[BioPython] bioperl idl

Sun, 03 Oct 1999 22:59:06 -0600

Sorry all, I've been working on (gasp!) work stuff and haven't had much
time for biopython.org.  You'll be getting a slew of emails as I try
to catch up this evening.  There might also be repeats since I've forgotten
what I've said before.

Ewan:
> actually in bioperl I am using moltype. (molecular type).

I may have mentioned this before.  I would prefer seqtype to moltype, since
there are other types of molecules (water, carbohydrates, lipids) which
may be important.

> I think this is pretty good. I was thinking of something similar. It is
> just that Comments in most bioinformatics databases are best represented
> as a list of strings, each string a line. This is the natural way to
> process them. Is 
> 
> sequence <string> comments
> string mime_type
> 
> so bad?

Yes, because the client has to determine what to do to merge multiple lines.
Should they always be merged with a newline added?  Or without?  Some
file formats mandate the newline seperator character (eg, rfc822 email)
while some do not, so the process of merging is related to the content-type,
and there must be agreement between the client and server.  So I think it
is better to put everything in one string, since then the parser for the
mime type is the sole arbitor of what to do.

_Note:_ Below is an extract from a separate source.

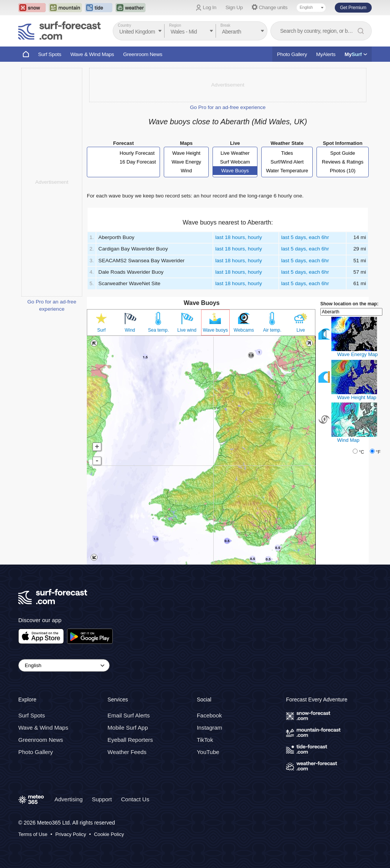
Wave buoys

But considering your case, where you have a set of lines from a data file,
there's also the problem where extra "2D" information is added to the text
because of the known representation in a given file format.  For example,
I've seen ASCII drawings of chemical structures placed in comment strings,
which make it more understandable if looking at the presentation in the
original format, but not something which can be understood without
preserving the order.

Still, it can be parsed and sent back as a string (perhaps not text/plain,
given the newline considerations?) in such a way as to get the same information,
so my reverse question is, is mergeing the set of strings
into one string so bad?

> I'm just not trying to be super clever. Perhaps one should have
> 
> DBxREF {
>   string URN;
>   string database;
>   string primary_key;
> };

Jeff Chang pointed out URIs in one of his reponses.  They define
the generic syntactic description for which URLs and URNs work.  I
haven't thought about this much over the last two years, though I
read the RFC he pointed out.  My thought was to have a well defined
means to have the database + primary_key be expressed in the URI.
For example:
  genbank:/locus/dmu66884
  genbank:/accession/u66884
  prosite:/accession/PS00365

and above that have a restriction that "accession" or "primary_key"
or something is always the primary key, which could be an alias for
searching on the "ac" or whatever fields.

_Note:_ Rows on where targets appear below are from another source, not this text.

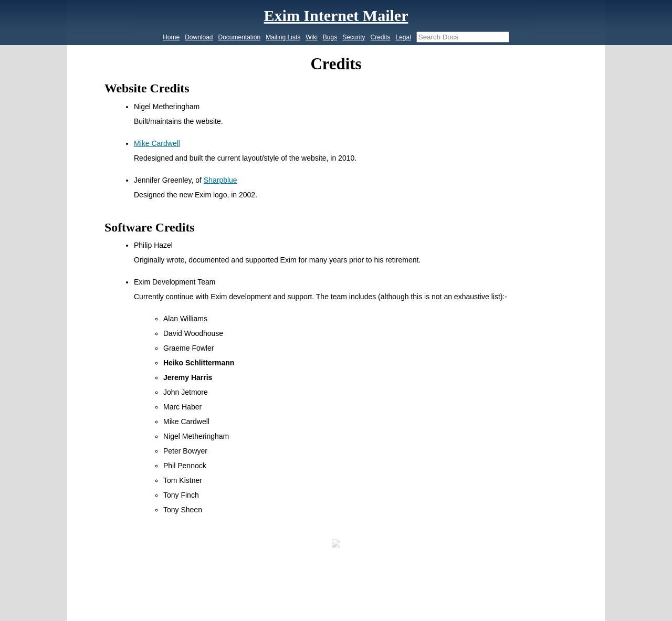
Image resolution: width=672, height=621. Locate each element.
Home (171, 37)
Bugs (330, 37)
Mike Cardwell (157, 143)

As it turns out, we needed a facility for this on our local systems,
where we have data on flat files or on a database.  We tried out
saying something like:
  repository:/path/to/data/
  oracle:/way/to/get/oracle/data

and it seems to work.

Jeff said:
> I don't know if URI's will take off.  However, in XML, URI's are the
> preferred way to reference external information that's either
> inappropriate to reproduce or hard to encode (binary data).

I looked at that for a tiny little bit, but got confused quickly because
most of the pages I found were how URIs are used for namespaces.   I
can see the relationship, but there's probably something deeper on how
they use it then I've figured out yet.

						Andrew
						dalke@acm.org